The Audit Committee meets periodically with management and with the Company's
independent auditors to determine the adequacy of internal controls and other
financial reporting matters. The Compensation Committee reviews general policy
matters relating to compensation and benefits of employees generally and has
responsibility for reviewing and approving compensation and benefits for all
executive officers of the Company. The Stock Option Committee administers the
Company's Incentive and Non-Statutory Stock Option Plan (the "Stock Option
Plan") and recommends grants of the specific options under the Stock Option
Plan. The Special 1997 Stock Option Plan (the "Special Option Plan", and
collectively with the Stock Option Plan, the "Option Plans") is administered by
a separate committee with the right to make grants of options under the Special
Option Plan (the "Special Option Committee"). Currently, the Special Option
Committee consists of Frank Ward only, with authority from the Board to grant
options only with respect to the employees of SLI, B.V. and its subsidiaries.

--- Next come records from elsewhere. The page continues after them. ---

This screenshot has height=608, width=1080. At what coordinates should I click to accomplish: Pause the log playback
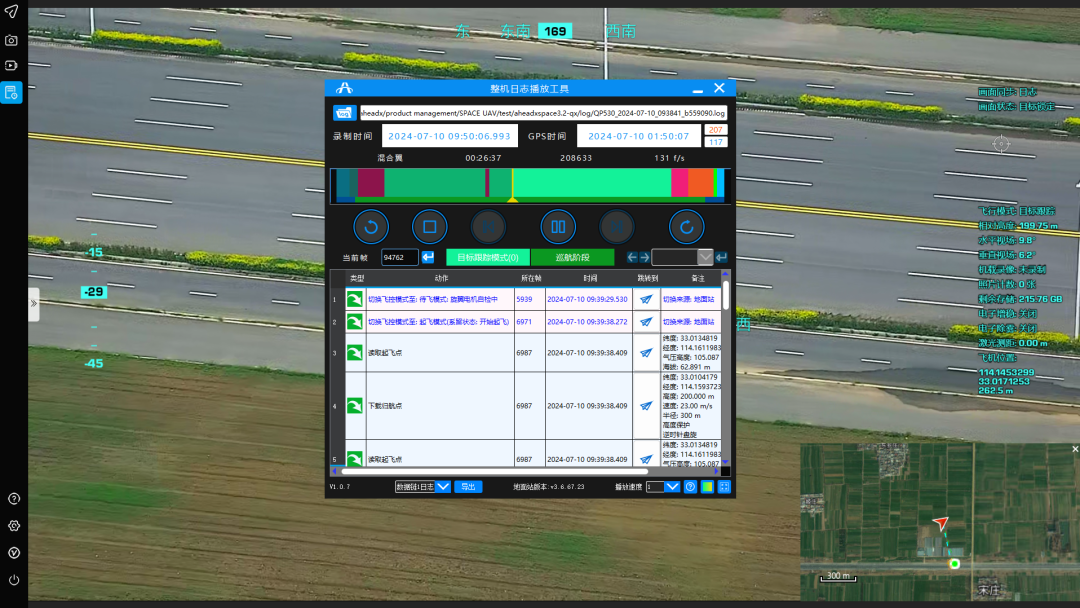558,227
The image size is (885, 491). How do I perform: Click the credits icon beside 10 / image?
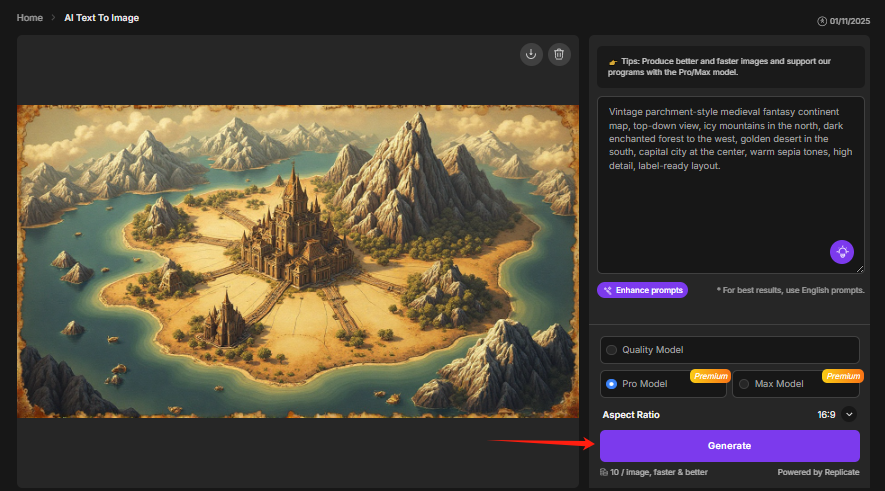[x=604, y=472]
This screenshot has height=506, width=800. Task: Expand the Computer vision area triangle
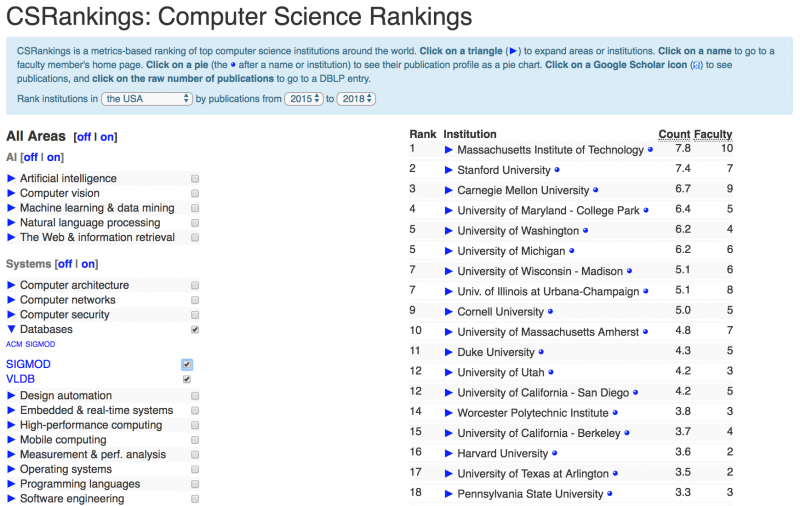12,193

                           COMPENSATION OF DIRECTORS

     The Company currently pays its non-employee and non-affiliated directors an
annual fee of $10,000 for attendance at meetings of the Board of Directors or
committees thereof. All directors are reimbursed for their reasonable expenses
in connection with the performance of their duties.
                                        3
<PAGE>   6

          COMPENSATION COMMITTEE INTERLOCKS AND INSIDER PARTICIPATION

     No person serving on the Compensation Committee at any time during fiscal
1999 was a present or former officer or employee of the Company or any of its
subsidiaries. During fiscal 1999, no executive officer of the Company served as
a member of the board of directors or compensation committee (or other board
committee performing equivalent functions) of another entity, one of whose
executive officers served on the Company's Board of Directors or Compensation
Committee.

            COMPENSATION COMMITTEE REPORT ON EXECUTIVE COMPENSATION

INTRODUCTION

     Under rules of the Commission, the Company is required to provide certain
information concerning compensation provided to the Company's President and
Chief Executive Officer and the other executive officers of the Company. The
disclosure requirements for the executive officers include the use of tables and
a report of the Committee responsible for compensation decisions for the named
executive officers, explaining the rationale and considerations that led to
those compensation decisions. Therefore, the Compensation Committee of the Board
of Directors (the "Committee") has prepared the following report for inclusion
in this Proxy Statement.

COMPENSATION COMMITTEE ROLE

     Since its formation, the Committee has been responsible for making
recommendations to the Board of Directors concerning the salaries of executive
officers. The Committee is also responsible for overseeing other forms of
compensation and benefits to other senior officers. The Committee's
responsibilities include reviewing salaries, benefits and other compensation of
senior officers and making recommendations to the full Board of Directors with
respect to these matters.

COMPENSATION PHILOSOPHY

     The compensation philosophy for executive officers conforms to the
compensation philosophy of the Company generally for all employees. The
Company's compensation is designed to:

     - provide compensation comparable to that offered by companies with similar
       businesses, allowing the Company to successfully attract and retain the
       employees necessary to its long-term success;

     - provide compensation which relates to performance of the individual and
       is based upon individual performance;

     - provide incentive compensation that varies directly with both Company
       performance and individual contribution to that performance; and

     - provide an appropriate linkage between compensation and the creation of
       shareholder value through awards tied to the Company's performance and
       through facilitating employee stock ownership.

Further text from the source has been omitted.